#### TEXTO FORNECIDO
Inquérito que indiciou Bolsonaro e Eduardo pode alcançar Michelle e aliados, diz PF



Foto: Tânia Rego/Agência Brasil


Da redação

O inquérito que resultou no indiciamento do ex-presidente Jair Bolsonaro (PL) e do deputado federal Eduardo Bolsonaro (PL-SP) por suspeita de coação no processo da trama golpista pode ser desmembrado e atingir pessoas próximas à família, incluindo a ex-primeira-dama Michelle Bolsonaro. O relatório da Polícia Federal foi encaminhado ao STF na última sexta-feira (15), e caberá agora à Procuradoria-Geral da República (PGR) decidir se arquiva, apresenta denúncia ou pede novas diligências.

De acordo com a PF, há indícios de que Bolsonaro e o filho atuaram para interferir na ação penal que investiga os atos golpistas de 2022 e 2023, inclusive a partir da mobilização de Eduardo no exterior. A investigação cita os crimes de coação, obstrução de Justiça, tentativa de abolição do Estado Democrático de Direito e atentado à soberania. Especialistas apontam que a PGR pode denunciar todos os envolvidos ou apenas parte deles, sem se restringir aos dois parlamentares.
########
#### EXTRATO DE DADOS
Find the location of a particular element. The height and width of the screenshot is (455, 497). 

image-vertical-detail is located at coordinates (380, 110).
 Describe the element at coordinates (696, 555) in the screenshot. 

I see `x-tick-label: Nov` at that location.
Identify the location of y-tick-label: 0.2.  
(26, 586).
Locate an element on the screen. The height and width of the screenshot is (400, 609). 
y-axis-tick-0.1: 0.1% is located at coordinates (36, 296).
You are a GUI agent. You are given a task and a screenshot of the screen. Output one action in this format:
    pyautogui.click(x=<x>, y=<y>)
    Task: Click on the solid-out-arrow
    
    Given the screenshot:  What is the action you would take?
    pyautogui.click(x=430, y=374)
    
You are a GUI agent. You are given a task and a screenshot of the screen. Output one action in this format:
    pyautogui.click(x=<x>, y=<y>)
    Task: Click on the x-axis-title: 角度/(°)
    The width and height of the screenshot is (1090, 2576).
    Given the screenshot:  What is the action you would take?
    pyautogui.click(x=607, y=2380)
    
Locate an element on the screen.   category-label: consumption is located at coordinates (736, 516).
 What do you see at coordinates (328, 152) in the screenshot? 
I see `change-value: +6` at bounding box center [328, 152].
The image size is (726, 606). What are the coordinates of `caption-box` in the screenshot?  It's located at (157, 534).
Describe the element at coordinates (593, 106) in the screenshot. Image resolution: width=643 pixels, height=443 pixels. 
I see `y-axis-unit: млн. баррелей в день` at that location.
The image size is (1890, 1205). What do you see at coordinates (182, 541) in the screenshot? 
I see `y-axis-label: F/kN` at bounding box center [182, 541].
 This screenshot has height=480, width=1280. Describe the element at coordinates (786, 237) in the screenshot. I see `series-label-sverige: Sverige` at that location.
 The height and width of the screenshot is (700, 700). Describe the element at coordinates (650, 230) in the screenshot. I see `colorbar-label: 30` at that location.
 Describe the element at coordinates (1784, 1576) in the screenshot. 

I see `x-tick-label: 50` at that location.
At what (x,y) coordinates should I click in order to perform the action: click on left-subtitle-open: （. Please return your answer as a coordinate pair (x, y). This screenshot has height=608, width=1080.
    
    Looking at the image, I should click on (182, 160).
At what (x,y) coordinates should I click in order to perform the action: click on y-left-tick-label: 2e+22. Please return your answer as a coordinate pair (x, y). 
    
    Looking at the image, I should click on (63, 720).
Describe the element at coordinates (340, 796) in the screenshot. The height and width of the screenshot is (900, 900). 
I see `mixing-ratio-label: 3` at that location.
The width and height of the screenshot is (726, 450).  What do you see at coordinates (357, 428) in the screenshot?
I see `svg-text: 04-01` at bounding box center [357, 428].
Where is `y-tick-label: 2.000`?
########
TAREFA 1
Indique se cada afirmação concorda com a notícia sobre o inquérito da PF. Responda sim ou não e cite literalmente as palavras decisivas do texto: (a) O relatório da Polícia Federal foi enviado ao STF na última sexta-feira. (b) Cabe à Polícia Federal decidir se o caso será arquivado ou se haverá denúncia. (c) Segundo especialistas, a PGR só pode denunciar Jair Bolsonaro e Eduardo Bolsonaro.
TAREFA 2
Continue a notícia sobre o inquérito da PF a partir da última frase.

RESPOSTA ESPERADA 1
(a) Sim: "O relatório da Polícia Federal foi encaminhado ao STF na última sexta-feira (15)".
(b) Não: "caberá agora à Procuradoria-Geral da República (PGR) decidir se arquiva, apresenta denúncia ou pede novas diligências".
(c) Não: "a PGR pode denunciar todos os envolvidos ou apenas parte deles, sem se restringir aos dois parlamentares".

RESPOSTA ESPERADA 2
Além dos indiciados, a PF afirma que outras figuras ligadas ao ex-presidente também colaboraram na tentativa de interferir na Justiça. Um dos alvos é o pastor Silas Malafaia, investigado no mesmo inquérito, que teve celular e passaporte apreendidos por ordem do STF e está proibido de deixar o país ou manter contato com Bolsonaro e Eduardo. O ex-presidente cumpre prisão domiciliar desde 4 de agosto por descumprir medida cautelar e será julgado a partir de 2 de setembro, podendo enfrentar até 40 anos de prisão e ampliar sua inelegibilidade, atualmente válida até 2030. Com informações da Folha.